Zagrożenie dla gospodarki. Polaków szybko ubywa

Foto: Fotorzepa/ Urszula Lesman

Zmiany demograficzne przyspieszają. GUS podał właśnie szacunki, że znowu zmniejszyła się liczba ludności Polski. Z prognozy urzędu wynika, że przeciętnie z rynku pracy w ciągu najbliższych sześciu lat znikać będzie średnio ok. 108 tys. pracujących rocznie. – Starzenie i kurczenie się społeczeństwa to problemy, o których wiemy od dawna, ale dotychczas nie widzieliśmy efektów zmian demograficznych. Teraz są coraz wyraźniejsze – zauważa Piotr Kalisz, główny ekonomista City Handlowy. – Zmniejszenie się liczby osób w wieku produkcyjnym oznacza zmniejszenie potencjału gospodarczego. Nawet KE w swoim raporcie na temat starzenia się zauważyła, że polska gospodarka może ucierpieć – dodaje ekonomista.
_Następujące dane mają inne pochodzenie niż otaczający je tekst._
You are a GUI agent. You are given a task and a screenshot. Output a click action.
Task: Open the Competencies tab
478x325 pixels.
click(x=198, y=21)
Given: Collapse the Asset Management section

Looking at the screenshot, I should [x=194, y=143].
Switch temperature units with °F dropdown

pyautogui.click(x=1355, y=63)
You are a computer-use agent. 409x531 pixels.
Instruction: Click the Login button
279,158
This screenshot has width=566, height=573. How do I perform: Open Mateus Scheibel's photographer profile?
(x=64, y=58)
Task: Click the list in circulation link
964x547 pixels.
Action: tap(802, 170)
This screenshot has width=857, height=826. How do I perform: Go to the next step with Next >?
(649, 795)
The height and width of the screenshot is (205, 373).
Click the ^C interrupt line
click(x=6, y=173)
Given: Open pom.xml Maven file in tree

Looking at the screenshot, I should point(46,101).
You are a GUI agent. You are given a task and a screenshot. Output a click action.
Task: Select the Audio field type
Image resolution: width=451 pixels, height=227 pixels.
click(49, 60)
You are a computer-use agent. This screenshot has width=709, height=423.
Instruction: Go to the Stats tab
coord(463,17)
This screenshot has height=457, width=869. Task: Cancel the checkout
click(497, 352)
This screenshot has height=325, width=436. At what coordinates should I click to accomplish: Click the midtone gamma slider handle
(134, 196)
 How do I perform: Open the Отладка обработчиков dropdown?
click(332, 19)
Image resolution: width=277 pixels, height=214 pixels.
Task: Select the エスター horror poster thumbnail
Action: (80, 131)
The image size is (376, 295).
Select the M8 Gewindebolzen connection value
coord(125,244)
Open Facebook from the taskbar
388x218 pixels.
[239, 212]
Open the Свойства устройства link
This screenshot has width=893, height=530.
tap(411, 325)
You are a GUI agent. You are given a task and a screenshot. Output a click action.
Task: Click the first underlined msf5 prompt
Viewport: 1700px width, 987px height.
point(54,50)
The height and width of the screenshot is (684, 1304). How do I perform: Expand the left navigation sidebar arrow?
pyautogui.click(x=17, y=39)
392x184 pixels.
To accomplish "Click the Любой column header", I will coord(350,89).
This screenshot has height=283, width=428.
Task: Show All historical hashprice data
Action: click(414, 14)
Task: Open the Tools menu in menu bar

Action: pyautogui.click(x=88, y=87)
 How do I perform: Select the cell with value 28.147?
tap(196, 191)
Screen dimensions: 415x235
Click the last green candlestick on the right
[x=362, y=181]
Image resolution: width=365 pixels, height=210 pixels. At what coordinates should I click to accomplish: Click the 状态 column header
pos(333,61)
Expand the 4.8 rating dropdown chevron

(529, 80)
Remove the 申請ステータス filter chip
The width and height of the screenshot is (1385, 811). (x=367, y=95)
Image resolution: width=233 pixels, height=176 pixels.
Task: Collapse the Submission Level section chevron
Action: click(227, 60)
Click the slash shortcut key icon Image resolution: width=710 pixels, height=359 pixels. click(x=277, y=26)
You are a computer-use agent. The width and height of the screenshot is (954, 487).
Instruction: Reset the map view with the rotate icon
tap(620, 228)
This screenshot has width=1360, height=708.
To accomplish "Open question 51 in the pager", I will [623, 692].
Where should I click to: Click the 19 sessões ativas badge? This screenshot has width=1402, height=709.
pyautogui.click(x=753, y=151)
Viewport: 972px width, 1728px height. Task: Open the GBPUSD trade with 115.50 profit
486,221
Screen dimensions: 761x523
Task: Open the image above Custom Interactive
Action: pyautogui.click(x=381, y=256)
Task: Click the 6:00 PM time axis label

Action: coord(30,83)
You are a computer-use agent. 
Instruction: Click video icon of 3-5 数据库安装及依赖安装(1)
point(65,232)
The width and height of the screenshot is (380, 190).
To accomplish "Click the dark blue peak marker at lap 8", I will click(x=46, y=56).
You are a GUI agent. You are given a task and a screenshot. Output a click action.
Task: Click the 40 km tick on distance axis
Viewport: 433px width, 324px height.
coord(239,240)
– Spadek liczby osób w wieku produkcyjnym to rodzaj szoku podażowego dla naszej gospodarki, który do 2050 roku odbierze nam 30 proc. PKB, czyli towarów i usług, które możemy skonsumować. Będziemy zmuszeni postawić na inne motory wzrostu, by obronić jej obecną wielkość i zapewnić wzrost z obecnego poziomu – dodaje Kamil Sobolewski, główny ekonomista Pracodawców RP.

Czytaj więcej

Ukraińcy mogą zniknąć z polskiego rynku pracy. Kto ich zastąpi?

Nie ma ludzi, musi być większa wydajność

Podobnie uważa Piotr Soroczyński, główny ekonomista Krajowej Izby Gospodarczej: – Do tej pory nasz wzrost opierał się na zwyżce wydajności i na tym, iż dużo osób pracuje. Zmiana modelu, w którym najważniejszym czynnikiem jest wzrost wydajności na inny, oznacza, że przedsiębiorstwa będą musiały się zmieniać. Używać coraz więcej nowoczesnych technologii. A to oznacza wyższe inwestycje – zwraca uwagę ekonomista. Jego zdaniem do decyzji biznesu o zwiększaniu inwestycji potrzebne jest zaufanie do otoczenia, w tym do prawa, że jest stabilne i przewidywalne. Soroczyński zwraca uwagę na to, że co prawda mniej osób będzie pracowało, ale będą zarabiali więcej. Automatyzacja spowoduje powstanie większej liczby wyspecjalizowanych stanowisk niż obecnie. Dodatkowo to, że Polska będzie mniej licznym krajem, nie musi oznaczać katastrofy. W Europie są kraje znacznie mniejsze, na przykład Holandia, które rozwijają się w dobrym tempie.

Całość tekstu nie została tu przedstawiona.